▸ **Task to carry out**: From the line containing "You are a GUI" down to the final line of the entries below, quote every line verbatim. Exclude pictures.

▸ **Information provided**:
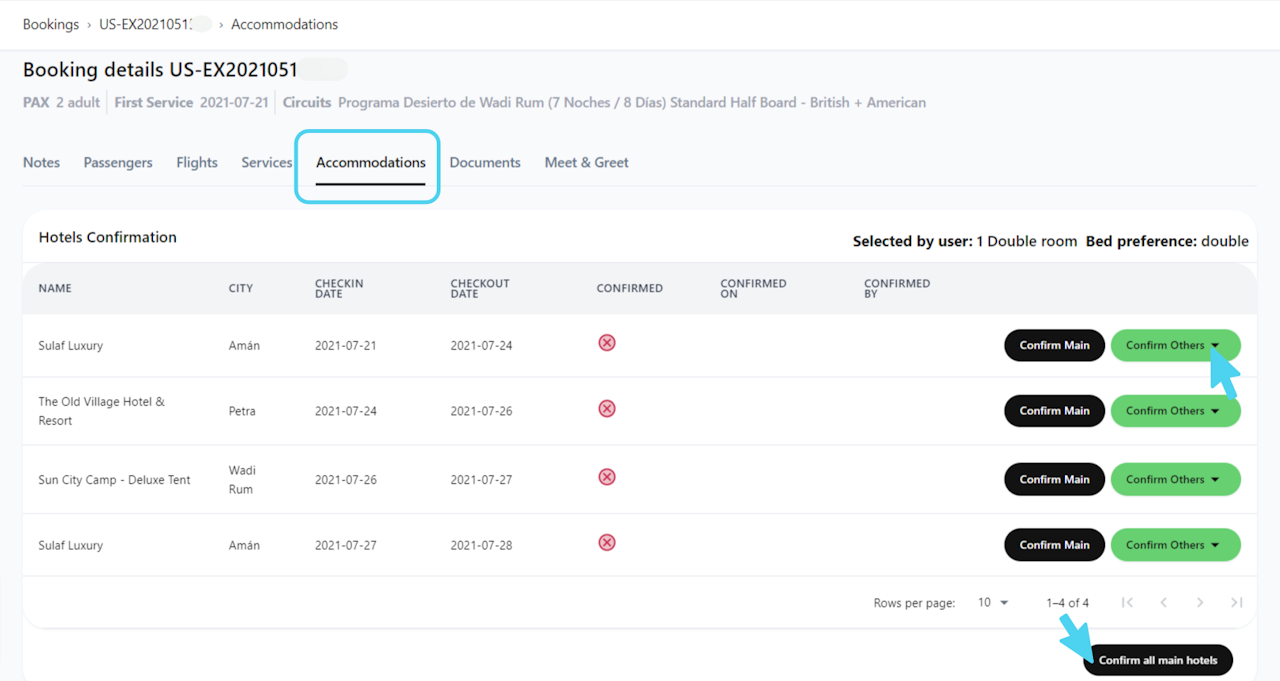Image resolution: width=1280 pixels, height=681 pixels.
Task: Switch to the Passengers tab
Action: click(118, 162)
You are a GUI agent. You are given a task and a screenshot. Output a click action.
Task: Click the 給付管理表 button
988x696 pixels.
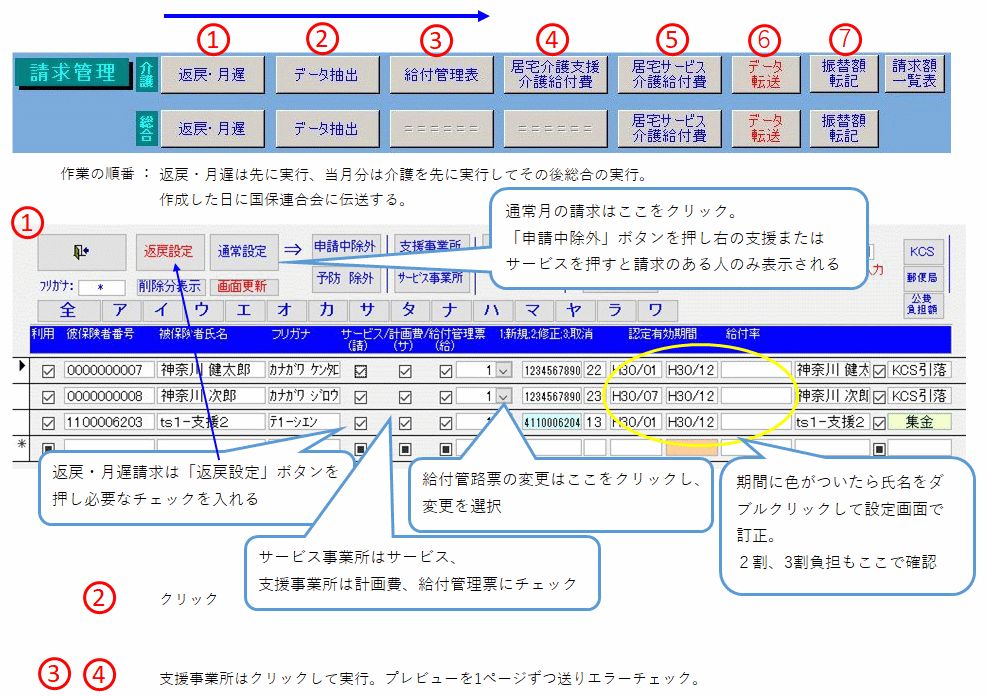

▸ **Exercise solution**:
You are a GUI agent. You are given a task and a screenshot. Output a click action.
Task: Click the 給付管理表 button
988x696 pixels.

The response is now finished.